The NHS Constitution enshrines every patient’s right to start treatment within 18 weeks of referral by a GP, so why are patients and politicians still talking about waiting times? Surely, after the Francis report, we should move on from being concerned about the time it takes us to get into a hospital and worry more about the quality of the treatment we’ll get and whether we will ever make it back out again.
This weekend, Andy Burnham, Shadow Health Secretary, again trumpeted Labour’s claim that, in power, they had delivered to the people what they most wanted from the NHS. They tackled waiting times, introducing a promise of ‘18 week waits’ from diagnosis to treatment.
“When we came into power people in the NHS were dying while still on waiting lists to get into hospital, and now the NHS has the lowest waiting lists and the highest public satisfaction ratings.”
Is he right to want to keep waiting times, rather than quality of care, at the top of the political agenda? It is certainly easier to measure and easier to hold the current government to account.
Francis threw into stark relief what many local people and staff knew about Staffordshire Hospital, that care was poor and people died. Despite the evidence that treatment in some hospitals harms or even kills patients, our research report, ‘Quality at a glance’, shows that it is still potentially waiting times causing people most concern when they are considering choosing which hospital to go to for an operation. The poll was done right at the height of all the Francis coverage in the media about preventable deaths and shockingly bad care, yet waiting times were significantly more important to people than the risk of being harmed.
The most important factor when choosing a hospital for an operation for an unspecified condition
The fear of dying before treatment or having your quality of life curtailed while you languish on a waiting list is a deep-seated fear in the public psyche. Having been continuously fuelled by media coverage for years, perhaps most famously in the run up to the 1992 election when Neil Kinnock’s party political broadcast resulted in a media frenzy, subsequently dubbed the war of Jennifer’s ear.
The broadcast was a tale of two five-year olds with glue ear, one forced to wait 11 months for treatment on the NHS and the other whose mother paid for her to have private treatment. The use of emotive drama in a party election broadcast was an innovation and echoes of that broadcast clearly linger on at the back of editor’s minds; partly because of the power of the narrative but subsequently because both parties were undone as the real identity of the little girl with glue ear was unmasked.

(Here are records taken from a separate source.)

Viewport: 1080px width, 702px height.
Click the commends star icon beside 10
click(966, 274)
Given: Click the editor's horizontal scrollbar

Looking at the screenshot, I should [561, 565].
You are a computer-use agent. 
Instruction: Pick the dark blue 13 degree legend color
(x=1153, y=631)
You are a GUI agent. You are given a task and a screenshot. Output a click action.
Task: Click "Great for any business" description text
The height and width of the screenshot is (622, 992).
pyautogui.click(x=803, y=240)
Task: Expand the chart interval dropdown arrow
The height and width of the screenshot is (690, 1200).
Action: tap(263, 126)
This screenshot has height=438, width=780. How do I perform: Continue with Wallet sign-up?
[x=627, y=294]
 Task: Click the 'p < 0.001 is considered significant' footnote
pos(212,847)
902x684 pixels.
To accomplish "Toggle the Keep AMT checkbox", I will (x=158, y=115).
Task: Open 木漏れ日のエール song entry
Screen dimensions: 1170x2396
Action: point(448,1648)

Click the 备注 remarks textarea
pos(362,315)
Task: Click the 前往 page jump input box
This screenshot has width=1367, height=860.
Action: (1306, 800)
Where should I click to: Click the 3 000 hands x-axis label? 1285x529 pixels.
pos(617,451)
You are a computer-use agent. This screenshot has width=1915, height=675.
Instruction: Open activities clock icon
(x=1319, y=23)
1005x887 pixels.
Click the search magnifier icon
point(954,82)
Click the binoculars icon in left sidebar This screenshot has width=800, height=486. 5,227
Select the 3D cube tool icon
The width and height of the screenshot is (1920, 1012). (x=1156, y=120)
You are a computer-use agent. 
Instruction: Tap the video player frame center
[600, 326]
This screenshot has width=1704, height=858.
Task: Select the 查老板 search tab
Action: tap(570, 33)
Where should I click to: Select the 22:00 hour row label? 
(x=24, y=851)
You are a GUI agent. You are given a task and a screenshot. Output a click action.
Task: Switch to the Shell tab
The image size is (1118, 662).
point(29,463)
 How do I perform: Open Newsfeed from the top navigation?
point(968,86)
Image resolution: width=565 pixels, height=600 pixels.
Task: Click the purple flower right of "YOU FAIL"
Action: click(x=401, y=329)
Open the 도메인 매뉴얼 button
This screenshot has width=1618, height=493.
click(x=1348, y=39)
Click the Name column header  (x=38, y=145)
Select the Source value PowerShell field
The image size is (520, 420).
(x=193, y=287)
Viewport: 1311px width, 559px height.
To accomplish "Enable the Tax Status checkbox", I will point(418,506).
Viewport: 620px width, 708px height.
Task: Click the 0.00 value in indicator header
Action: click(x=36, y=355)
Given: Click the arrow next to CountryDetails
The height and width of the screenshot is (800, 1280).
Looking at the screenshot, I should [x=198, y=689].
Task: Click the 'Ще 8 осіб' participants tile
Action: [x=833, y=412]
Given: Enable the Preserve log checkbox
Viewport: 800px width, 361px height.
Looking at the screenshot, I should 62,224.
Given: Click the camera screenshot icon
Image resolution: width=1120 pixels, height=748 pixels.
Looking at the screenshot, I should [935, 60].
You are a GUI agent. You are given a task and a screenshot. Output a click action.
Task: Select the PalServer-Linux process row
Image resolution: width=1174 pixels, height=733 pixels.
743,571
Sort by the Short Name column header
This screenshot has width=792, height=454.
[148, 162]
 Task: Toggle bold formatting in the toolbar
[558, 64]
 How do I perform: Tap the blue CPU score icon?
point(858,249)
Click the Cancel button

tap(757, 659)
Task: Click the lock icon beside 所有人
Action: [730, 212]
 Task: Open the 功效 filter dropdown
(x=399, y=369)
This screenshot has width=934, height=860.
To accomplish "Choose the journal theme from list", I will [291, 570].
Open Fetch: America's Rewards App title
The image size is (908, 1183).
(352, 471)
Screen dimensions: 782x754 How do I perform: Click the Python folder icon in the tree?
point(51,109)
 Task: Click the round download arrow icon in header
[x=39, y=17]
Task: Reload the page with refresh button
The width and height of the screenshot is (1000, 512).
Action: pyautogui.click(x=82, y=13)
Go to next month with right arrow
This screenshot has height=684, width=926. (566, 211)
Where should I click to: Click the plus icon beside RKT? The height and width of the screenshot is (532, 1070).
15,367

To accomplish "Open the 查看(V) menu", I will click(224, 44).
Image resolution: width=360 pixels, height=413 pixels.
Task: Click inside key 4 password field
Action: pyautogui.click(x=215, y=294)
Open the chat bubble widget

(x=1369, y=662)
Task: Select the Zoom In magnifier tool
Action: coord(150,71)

The Conservatives accused Labour of lying and exploiting a little girl’s misery; Labour accused the Conservatives of leaking details to the press and invading a family’s privacy. The campaigns of both parties came to a juddering halt, but the idea of the NHS making people wait was given new life. The broadcast and the subsequent media furore served to cement the idea of waiting times firmly in the minds of journalists for the next 20 years. Waiting times have stayed at the heart of media coverage on the NHS because there are three very good story ingredients:
- The individual cases of people dying or being forced to live with disability or in pain, whilst waiting for treatment
- The frustration expressed by clinicians in not being able to effectively prioritise urgent cases
- The size of the investment that the Department of Health was prepared to make to bring waiting times down
Reflecting media coverage, successive Department of Health surveys have shown that public concern over waiting times has persisted. There is evidence that overall waiting times have fallen, but broad-brush statistics don’t do much for public opinion when there are stories of individual cases of mismanaged treatment prominently displayed on the NHS choices website. For example:
“I picked Lister’s hospital in Stevenage using this site because it said that the waiting times to see a cardiologist was only 16 days so my doctor put in for a “priority case” because my condition was detraining quite fast so I was gob smacked to receive an appointment time back from Lister’s for an appointment in 9 weeks time.”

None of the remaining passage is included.